* _EXERCISE TEXT_:
***
Rounding out his first year at the helm, Martin transports audiences to the striking landscapes of his Spanish homeland with a Season Finale Gala featuring vivacious and colourful works from two of Spain’s greatest composers, de Falla (El Amore Brujo, Three Cornered Hat) and Ravel (Rapsodie Espagnole, Boléro).
The MSO will continue to engage and celebrate Melbourne’s vibrant Chinese community with a trio of East Meets West concerts, including a Chinese New Year concert featuring the MSO debut of celebrated Opera Australia tenor, Kang Wang and Melbourne favourite, Li-Wei Qin.
Academy Award®-winner and MSO Artistic Ambassador, Tan Dun introduces audiences to his Organic Trilogy, which explores his early memories of growing up in rural China surrounded by ritual music from nature. MSO Principal Guest Conductor Xian Zhang conducts Beethoven’s mighty choral Symphony No.9 alongside Zhao Jiping’s Violin Concerto No.1, performed by MSO Artistic Ambassador Lu Siqing.
***
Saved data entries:
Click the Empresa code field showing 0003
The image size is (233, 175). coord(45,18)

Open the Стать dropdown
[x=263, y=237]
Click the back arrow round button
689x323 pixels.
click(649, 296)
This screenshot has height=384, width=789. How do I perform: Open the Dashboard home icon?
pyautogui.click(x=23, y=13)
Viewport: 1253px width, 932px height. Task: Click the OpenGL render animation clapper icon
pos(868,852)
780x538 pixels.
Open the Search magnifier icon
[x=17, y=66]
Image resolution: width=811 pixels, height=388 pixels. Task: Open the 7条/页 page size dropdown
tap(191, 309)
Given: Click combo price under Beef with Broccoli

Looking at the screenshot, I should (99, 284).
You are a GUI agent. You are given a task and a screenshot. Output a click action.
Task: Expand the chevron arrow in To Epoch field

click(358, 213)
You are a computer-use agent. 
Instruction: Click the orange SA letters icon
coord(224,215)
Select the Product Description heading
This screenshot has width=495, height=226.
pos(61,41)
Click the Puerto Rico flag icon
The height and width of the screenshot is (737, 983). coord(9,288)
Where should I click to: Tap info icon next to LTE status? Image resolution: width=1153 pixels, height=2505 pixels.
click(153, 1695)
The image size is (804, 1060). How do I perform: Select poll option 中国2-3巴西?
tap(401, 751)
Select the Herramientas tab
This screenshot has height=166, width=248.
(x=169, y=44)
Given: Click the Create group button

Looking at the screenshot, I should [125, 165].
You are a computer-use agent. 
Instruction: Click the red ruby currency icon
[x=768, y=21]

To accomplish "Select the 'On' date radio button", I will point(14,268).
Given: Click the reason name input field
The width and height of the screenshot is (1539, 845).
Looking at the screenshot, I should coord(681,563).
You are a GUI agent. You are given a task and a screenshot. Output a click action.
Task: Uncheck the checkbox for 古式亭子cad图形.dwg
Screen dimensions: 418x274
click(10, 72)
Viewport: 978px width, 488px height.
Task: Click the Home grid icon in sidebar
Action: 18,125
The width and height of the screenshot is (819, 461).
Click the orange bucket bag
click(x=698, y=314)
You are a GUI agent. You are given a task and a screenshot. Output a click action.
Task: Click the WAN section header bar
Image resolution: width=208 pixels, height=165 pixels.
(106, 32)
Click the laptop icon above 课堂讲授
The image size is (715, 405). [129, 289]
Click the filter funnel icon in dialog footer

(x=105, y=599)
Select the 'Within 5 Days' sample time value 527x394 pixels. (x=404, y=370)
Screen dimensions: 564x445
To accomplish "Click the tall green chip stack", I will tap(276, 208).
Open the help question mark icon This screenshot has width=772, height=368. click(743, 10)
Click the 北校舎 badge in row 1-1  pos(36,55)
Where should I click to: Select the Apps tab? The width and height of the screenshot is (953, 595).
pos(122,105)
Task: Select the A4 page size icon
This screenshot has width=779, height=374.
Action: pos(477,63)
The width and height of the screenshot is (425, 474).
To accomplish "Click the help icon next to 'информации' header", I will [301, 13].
***
* _PROBLEM TO WORK ON_:
Condense the paragraph of the MSO season text that begins "The MSO will continue" into two shorter sentences that keep its main facts.

* _PROBLEM SOLUTION_:
The MSO will celebrate Melbourne's Chinese community with three East Meets West concerts. One is a Chinese New Year concert with Opera Australia tenor Kang Wang in his MSO debut and Melbourne favourite Li-Wei Qin.